Connecting with the Trans Anatolian Pipeline (TANAP) at the Greek-Turkish border, TAP will cross Northern Greece, Albania and the Adriatic Sea before coming ashore in Southern Italy to connect to the Italian natural gas network.
The project is currently in its construction phase, which started in 2016.
Once built, TAP will offer a direct and cost-effective transportation route opening up the vital Southern Gas Corridor, a 3500-kilometre long gas value chain stretching from the Caspian Sea to Europe.
World class expertise and high standards
TAP's shareholders, major energy companies SOCAR, Snam, BP, Fluxys, Enagás and Axpo, are experienced in delivering complex international projects.
These companies take environmental protection, corporate social responsibility and safety very seriously, implementing best industry practice. In addition, TAP complies voluntarily with the standards of the European Bank for Reconstruction and Development (EBRD) and other international financing institutions.
The pipeline's design has been developed in accordance with recognised national and international safety standards.
All of this expertise equips TAP to deliver the project on time and to specification.
Furthermore, the project is not dependent on public subsidies and will bring benefits to its host countries. Read more: Opportunities for host countries.

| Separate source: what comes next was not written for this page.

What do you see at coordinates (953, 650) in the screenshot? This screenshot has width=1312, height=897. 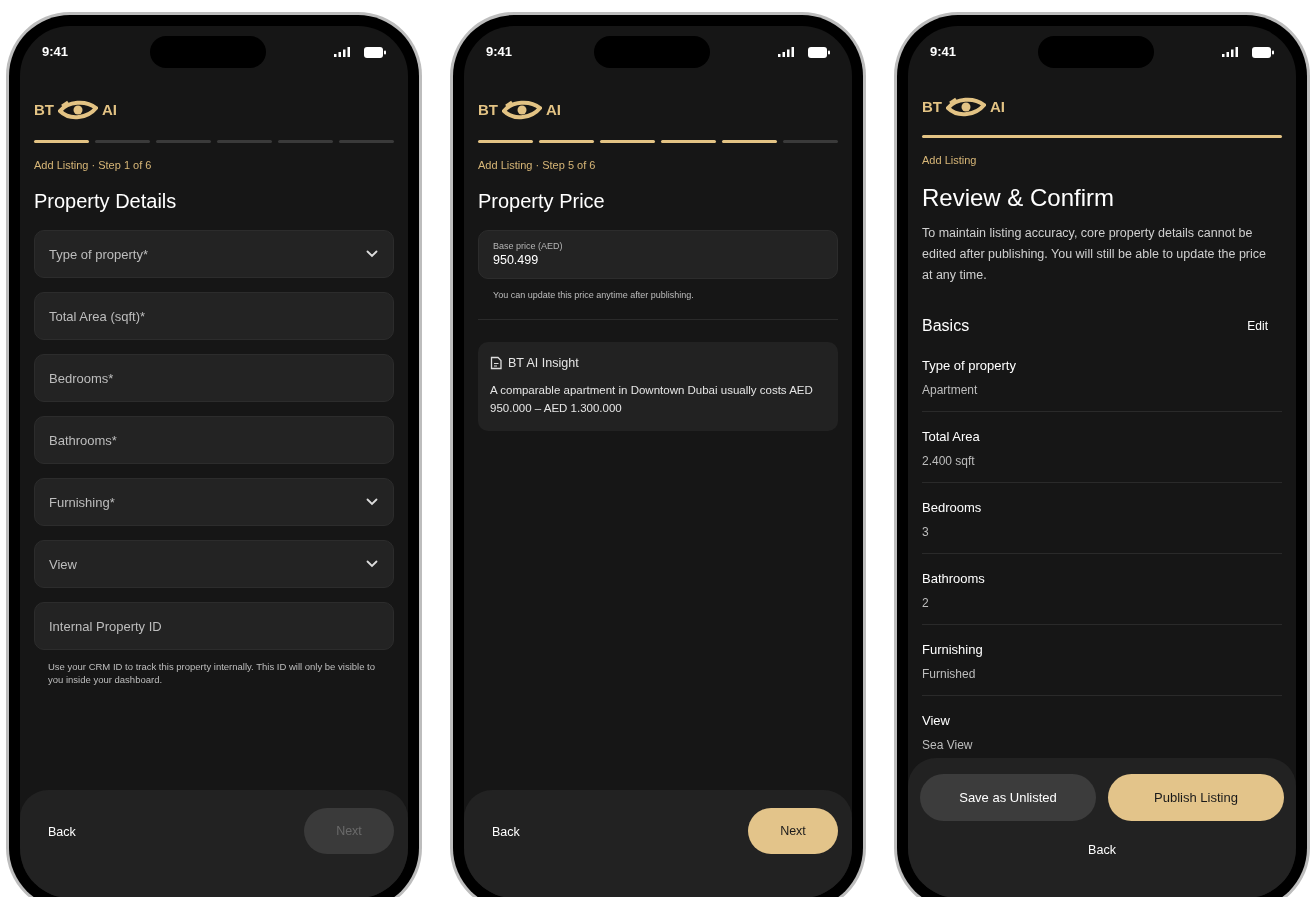 I see `detail-label: Furnishing` at bounding box center [953, 650].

TAP chose the pipeline's route with great care to ensure the best commercial and technical possibilities and cause minimum environmental and social impact.
878 kilometres in length, TAP's highest elevation will be 1,800 metres in the mountains of Albania while its lowest depth offshore will be 820 metres beneath the Adriatic Sea. Read more: The pipeline route.
Expandable pipeline capacity
Anticipating future needs, TAP's developers integrated flexibility into the pipeline design to accommodate future gas volumes. TAP's initial capacity of 10 billion cubic metres (bcm) of gas per year is equivalent to the energy consumption of approximately seven million households in Europe. In future, the addition of two extra compressor stations could double throughput to more than 20 bcm as additional energy supplies come on stream in the wider Caspian region.
The pipeline will also have the so-called 'physical reverse flow' feature, allowing gas from Italy to be diverted to South East Europe if energy supplies are disrupted or more pipeline capacity is required to bring additional gas into the region.
Onshore, the pipeline will be built using tried and trusted techniques, taking care to minimise any adverse effect on the environment during construction. Read more: Construction of TAP.
Offshore, TAP will take the shortest possible distance in crossing the Adriatic Sea, adhering to environmental protection requirements and respecting the nature of the local seabed.
Interconnections with other pipelines
Along its route, TAP can facilitate connections to a number of existing and proposed pipelines, ensuring that the Southern Gas Corridor opens up to many different energy markets. This will enable the delivery of Caspian gas to destinations throughout South Eastern, Central and Western Europe.